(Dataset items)
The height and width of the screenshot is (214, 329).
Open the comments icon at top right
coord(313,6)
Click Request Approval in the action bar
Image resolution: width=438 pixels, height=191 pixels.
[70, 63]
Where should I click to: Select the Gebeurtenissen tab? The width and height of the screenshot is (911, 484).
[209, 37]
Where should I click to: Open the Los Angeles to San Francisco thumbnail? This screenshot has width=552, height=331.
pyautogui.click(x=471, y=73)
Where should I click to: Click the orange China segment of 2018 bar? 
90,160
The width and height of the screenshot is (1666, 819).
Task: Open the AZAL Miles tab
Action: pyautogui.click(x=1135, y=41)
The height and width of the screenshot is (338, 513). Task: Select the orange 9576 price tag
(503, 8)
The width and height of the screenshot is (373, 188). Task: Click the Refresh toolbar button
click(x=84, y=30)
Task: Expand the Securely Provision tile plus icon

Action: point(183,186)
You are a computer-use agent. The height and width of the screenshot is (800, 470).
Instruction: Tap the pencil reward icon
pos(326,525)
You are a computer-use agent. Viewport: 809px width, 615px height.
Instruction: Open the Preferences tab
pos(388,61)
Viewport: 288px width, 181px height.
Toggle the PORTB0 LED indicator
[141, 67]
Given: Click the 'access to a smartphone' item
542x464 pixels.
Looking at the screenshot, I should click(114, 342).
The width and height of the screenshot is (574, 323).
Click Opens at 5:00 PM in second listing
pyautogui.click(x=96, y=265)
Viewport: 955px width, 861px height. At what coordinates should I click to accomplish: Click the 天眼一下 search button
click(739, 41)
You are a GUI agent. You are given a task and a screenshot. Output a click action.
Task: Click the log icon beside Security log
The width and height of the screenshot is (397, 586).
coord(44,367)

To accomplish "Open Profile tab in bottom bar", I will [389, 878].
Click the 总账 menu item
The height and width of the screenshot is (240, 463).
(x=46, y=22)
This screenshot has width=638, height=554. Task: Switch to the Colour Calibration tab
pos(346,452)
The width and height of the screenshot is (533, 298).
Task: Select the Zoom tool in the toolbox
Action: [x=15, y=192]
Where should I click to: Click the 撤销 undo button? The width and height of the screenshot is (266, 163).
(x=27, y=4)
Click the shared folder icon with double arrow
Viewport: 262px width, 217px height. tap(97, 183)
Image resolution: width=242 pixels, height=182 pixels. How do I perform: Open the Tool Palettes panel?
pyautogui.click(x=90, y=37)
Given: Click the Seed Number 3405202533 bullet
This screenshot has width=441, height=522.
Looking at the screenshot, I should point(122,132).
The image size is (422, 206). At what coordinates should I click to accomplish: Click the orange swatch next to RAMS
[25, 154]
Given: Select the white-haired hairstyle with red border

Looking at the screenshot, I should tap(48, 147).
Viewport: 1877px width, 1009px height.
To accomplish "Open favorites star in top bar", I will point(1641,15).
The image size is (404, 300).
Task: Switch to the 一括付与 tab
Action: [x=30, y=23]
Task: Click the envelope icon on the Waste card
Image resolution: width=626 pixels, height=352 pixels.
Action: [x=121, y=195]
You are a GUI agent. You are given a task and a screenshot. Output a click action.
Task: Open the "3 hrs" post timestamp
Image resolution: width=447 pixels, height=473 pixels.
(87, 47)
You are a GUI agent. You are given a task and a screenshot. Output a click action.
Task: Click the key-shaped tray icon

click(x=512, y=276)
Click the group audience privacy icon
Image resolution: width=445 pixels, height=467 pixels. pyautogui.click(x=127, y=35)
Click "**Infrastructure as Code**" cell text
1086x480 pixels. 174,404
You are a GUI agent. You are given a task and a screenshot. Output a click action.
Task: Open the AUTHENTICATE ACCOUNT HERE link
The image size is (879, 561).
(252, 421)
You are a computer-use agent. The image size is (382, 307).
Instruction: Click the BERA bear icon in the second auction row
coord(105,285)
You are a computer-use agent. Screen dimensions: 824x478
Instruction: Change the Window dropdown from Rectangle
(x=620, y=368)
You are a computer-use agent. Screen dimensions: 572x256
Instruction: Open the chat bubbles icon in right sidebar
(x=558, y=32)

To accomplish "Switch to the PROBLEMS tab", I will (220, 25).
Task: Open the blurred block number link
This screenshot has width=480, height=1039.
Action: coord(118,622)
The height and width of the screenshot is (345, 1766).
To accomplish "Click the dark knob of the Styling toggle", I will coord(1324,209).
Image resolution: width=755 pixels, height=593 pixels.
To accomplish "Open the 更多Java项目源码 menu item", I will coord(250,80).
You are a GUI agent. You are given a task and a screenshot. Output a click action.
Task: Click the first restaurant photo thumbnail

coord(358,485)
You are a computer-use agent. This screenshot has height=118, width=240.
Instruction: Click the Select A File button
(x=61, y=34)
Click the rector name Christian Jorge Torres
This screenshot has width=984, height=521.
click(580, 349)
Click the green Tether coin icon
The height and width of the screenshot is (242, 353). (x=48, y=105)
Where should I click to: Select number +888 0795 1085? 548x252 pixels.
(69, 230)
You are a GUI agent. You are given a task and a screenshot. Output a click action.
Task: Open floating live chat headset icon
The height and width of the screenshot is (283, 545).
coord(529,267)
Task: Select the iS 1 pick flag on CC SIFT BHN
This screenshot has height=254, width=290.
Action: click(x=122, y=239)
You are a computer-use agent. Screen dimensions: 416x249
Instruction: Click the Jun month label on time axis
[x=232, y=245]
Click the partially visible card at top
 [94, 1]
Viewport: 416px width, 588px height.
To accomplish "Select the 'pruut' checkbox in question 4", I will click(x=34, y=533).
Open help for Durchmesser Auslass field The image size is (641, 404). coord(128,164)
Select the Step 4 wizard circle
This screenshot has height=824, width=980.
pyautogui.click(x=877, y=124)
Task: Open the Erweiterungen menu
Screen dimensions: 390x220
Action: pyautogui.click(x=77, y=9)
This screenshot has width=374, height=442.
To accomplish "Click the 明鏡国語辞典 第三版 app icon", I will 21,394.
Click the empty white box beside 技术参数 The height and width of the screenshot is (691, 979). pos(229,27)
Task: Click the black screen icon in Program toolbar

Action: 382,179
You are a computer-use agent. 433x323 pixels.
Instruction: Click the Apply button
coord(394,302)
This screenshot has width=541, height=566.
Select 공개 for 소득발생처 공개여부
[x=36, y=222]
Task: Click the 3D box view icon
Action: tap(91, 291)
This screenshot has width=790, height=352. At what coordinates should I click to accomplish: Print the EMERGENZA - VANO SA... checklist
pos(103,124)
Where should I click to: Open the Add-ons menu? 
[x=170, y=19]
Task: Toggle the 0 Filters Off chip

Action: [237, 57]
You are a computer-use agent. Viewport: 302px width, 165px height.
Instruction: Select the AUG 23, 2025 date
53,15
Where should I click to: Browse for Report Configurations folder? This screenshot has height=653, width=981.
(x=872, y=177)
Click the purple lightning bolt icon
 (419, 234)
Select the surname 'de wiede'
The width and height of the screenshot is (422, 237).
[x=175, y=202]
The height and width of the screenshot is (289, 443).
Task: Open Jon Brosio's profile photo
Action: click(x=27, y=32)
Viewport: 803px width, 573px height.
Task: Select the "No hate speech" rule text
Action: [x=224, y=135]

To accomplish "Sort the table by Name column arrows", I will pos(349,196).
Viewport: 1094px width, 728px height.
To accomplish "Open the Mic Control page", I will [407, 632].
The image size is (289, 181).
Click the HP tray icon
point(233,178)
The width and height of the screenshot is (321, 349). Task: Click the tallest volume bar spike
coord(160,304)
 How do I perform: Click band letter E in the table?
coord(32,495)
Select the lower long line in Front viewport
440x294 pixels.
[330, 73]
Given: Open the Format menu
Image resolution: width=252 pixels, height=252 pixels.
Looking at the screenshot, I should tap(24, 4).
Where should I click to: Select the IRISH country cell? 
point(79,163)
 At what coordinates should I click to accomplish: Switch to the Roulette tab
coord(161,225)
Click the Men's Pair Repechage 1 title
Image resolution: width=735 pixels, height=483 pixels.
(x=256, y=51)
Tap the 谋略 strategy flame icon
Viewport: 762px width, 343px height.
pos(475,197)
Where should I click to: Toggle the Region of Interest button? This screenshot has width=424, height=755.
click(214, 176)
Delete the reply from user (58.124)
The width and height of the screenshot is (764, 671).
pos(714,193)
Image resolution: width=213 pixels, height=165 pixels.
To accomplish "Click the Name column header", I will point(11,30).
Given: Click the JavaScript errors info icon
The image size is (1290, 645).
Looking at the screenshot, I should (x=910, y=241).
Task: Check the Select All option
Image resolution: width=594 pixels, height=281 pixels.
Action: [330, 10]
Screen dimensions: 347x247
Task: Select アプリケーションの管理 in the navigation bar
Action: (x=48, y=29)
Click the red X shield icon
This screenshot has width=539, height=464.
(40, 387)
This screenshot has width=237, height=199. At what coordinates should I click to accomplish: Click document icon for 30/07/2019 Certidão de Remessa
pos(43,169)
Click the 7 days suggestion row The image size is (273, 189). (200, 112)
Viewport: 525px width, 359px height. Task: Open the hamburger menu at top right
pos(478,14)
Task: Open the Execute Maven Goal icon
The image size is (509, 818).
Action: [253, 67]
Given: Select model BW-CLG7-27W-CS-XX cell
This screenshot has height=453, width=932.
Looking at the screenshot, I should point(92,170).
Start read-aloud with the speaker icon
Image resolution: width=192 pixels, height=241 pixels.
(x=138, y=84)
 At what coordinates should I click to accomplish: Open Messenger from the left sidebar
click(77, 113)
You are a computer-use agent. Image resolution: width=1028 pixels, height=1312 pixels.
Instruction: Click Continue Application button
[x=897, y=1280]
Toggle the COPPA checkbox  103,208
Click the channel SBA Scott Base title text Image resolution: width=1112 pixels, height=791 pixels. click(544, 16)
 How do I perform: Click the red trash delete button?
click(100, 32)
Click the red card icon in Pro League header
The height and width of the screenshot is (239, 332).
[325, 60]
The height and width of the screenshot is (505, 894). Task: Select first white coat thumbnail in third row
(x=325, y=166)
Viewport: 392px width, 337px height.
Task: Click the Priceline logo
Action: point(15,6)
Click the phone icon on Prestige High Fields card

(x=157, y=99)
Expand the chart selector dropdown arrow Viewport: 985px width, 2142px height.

Exercise requirements - Among the records, find every line holding the word "header" and copy it.

Worked solution -
To accomplish "Click the Name column header", I will point(11,30).
Click the red card icon in Pro League header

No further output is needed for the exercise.